There are all the numbers from \(1\) to \(2020\) written on the board. Karen and Leon are playing a game where they pick a number off the board and wipe it, together with all of its divisors. Leon goes first - prove that Karen always loses.
Katie and Juan played chess for some time and they got bored - Katie was winning all the time. She decided to make the game easier for Juan and changed the rules a bit. Now, each player makes two usual chess moves at once, and then the other player does the same. (Rules for checks and check-mates are modified accordingly). In the new game, Juan will start first. Show that Katie definitely does not have a winning strategy.
Two players are emptying two drawers full of socks. One drawer has 20 socks and the other has 34 socks. Each player can take any number of socks from one drawer. A player who can’t make a move loses. Who will win, the first or the second player?
Tommy and Claire are going to get some number of game tokens tomorrow. They are planning to play a game: each player can take \(1,4\) or \(5\) tokens from the total. The person who can’t take any more loses. Claire will start. They don’t know how many tokens they will get. They might get a number between \(1\) and \(2020\). In how many cases Claire will win?
Fred and Johnny have a number \(1000\) written on the board. In their turn, a player wipes out a number currently on the board and replaces it with either a number \(1\) smaller, or half of the number on the board (rounded down). A player that writes \(0\) on the board wins. Johnny starts, who will win?

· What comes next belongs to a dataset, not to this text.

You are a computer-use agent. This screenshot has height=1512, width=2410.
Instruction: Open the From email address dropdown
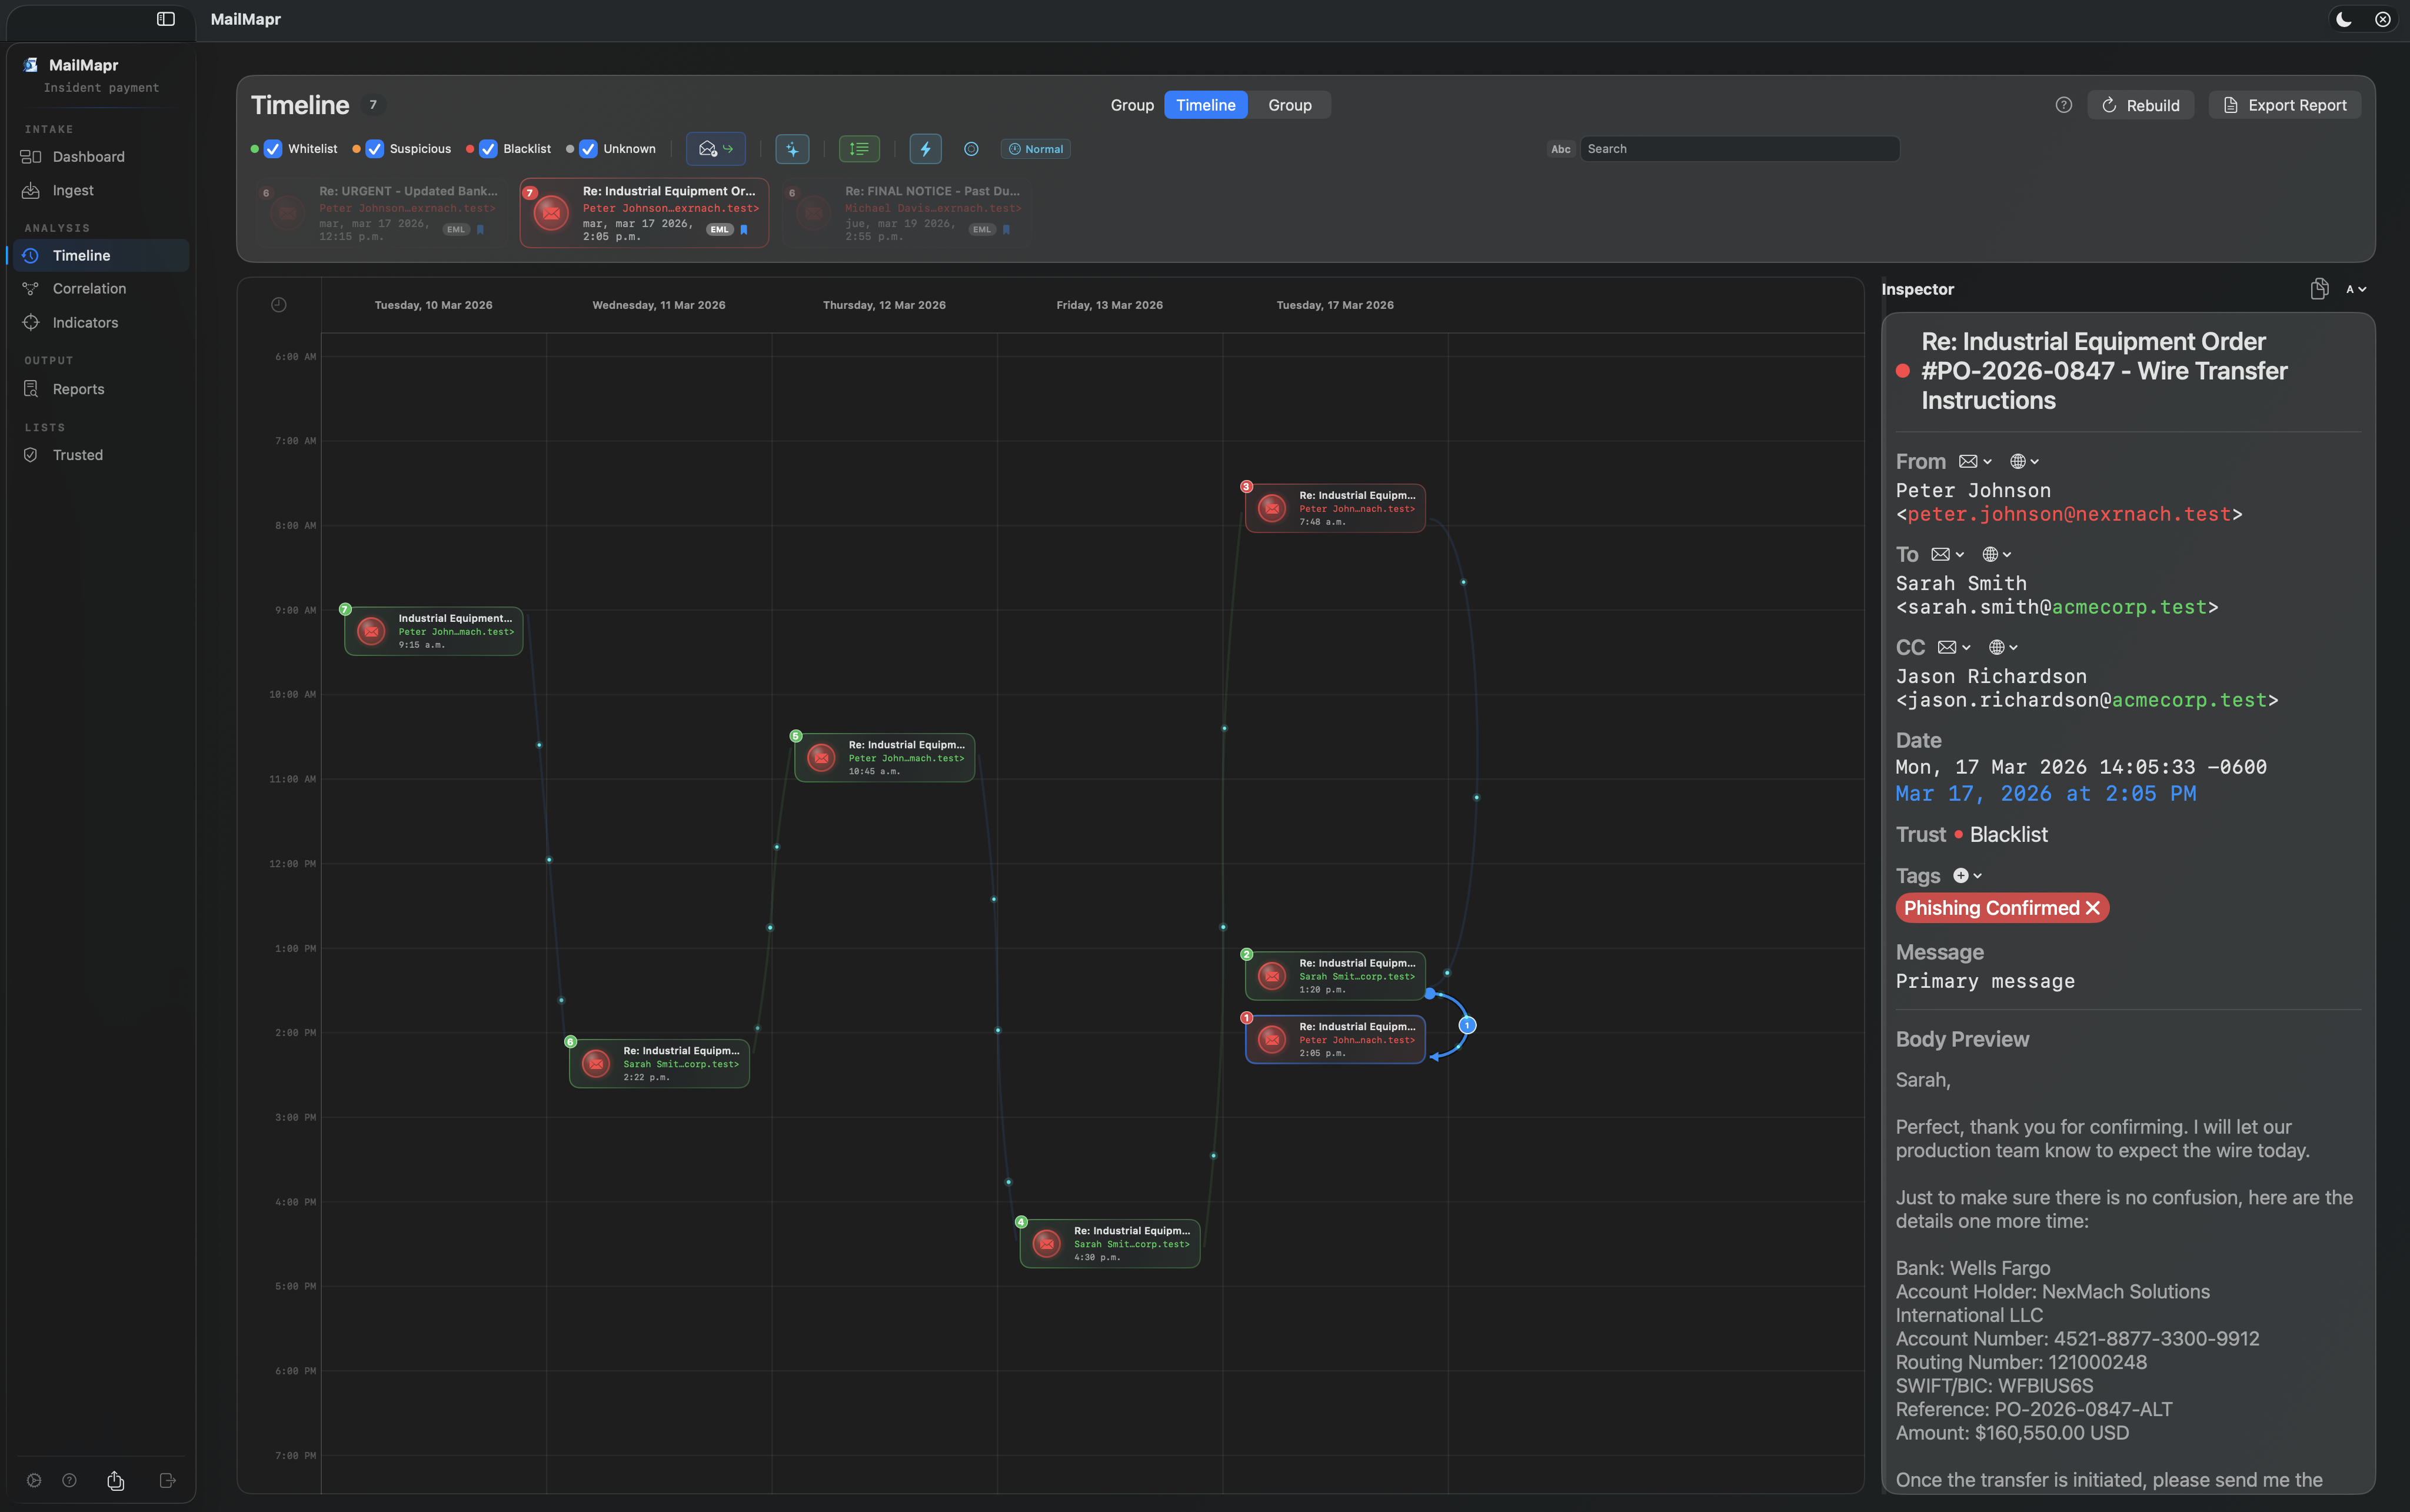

You take nine cards out of a standard deck (ace through 9 of hearts), put them all face up on a table and play the following game against another player:
Both players take turns choosing a card. The first player to have three cards that add up to 15 wins. The ace counts as one.
If both players play optimally, which player has a winning strategy?
Andy and Melissa are playing a game using a rectangular chocolate bar made of identical square pieces arranged in \(50\) rows and \(20\) columns. A move is to divide the bar into two parts along the division line. Two parts of the bar stay in the game as separate pieces and cannot be rotated, but both can continue to be divided. However, Melissa can only cut along the vertical lines and Andy can only cut along the horizontal lines. Melissa starts. Who will win?
Terry and Janet are playing a game with stones. There are two piles of stones, one has \(m\) stones and the other has \(n\) stones initially. In their turn, a player takes from one pile a positive number of stones that is a multiple of the number of stones in the other pile at that moment. The player who cleans up one of the piles wins. Terry starts - who will win?
Mathematical Induction is a method to prove statements that are usually true for all natural numbers. The method consists of two steps.
The first step, known as the base case, is to prove the given statement for the first natural number.
The second step, known as the inductive step, is to prove that the true statement for the number \(n\) implies that the statement for \(n+1\) is also true.
To understand how the method of induction works we look at dominoes. Have you ever seen a line of dominoes falling? How does it happen?
To prove that a line of dominoes will all fall when we push the first one, we just have to prove that:
The first domino falls down (base case)
The dominoes are close enough that each domino will knock over the next one when it falls (inductive step).
Let’s look at triangular numbers, numbers which are a sum of the first \(n\) natural numbers: \[1+2+3+\dots +n\] Show using induction that the \(n\)-th triangular number is equal to \(\frac{n(n+1)}2\).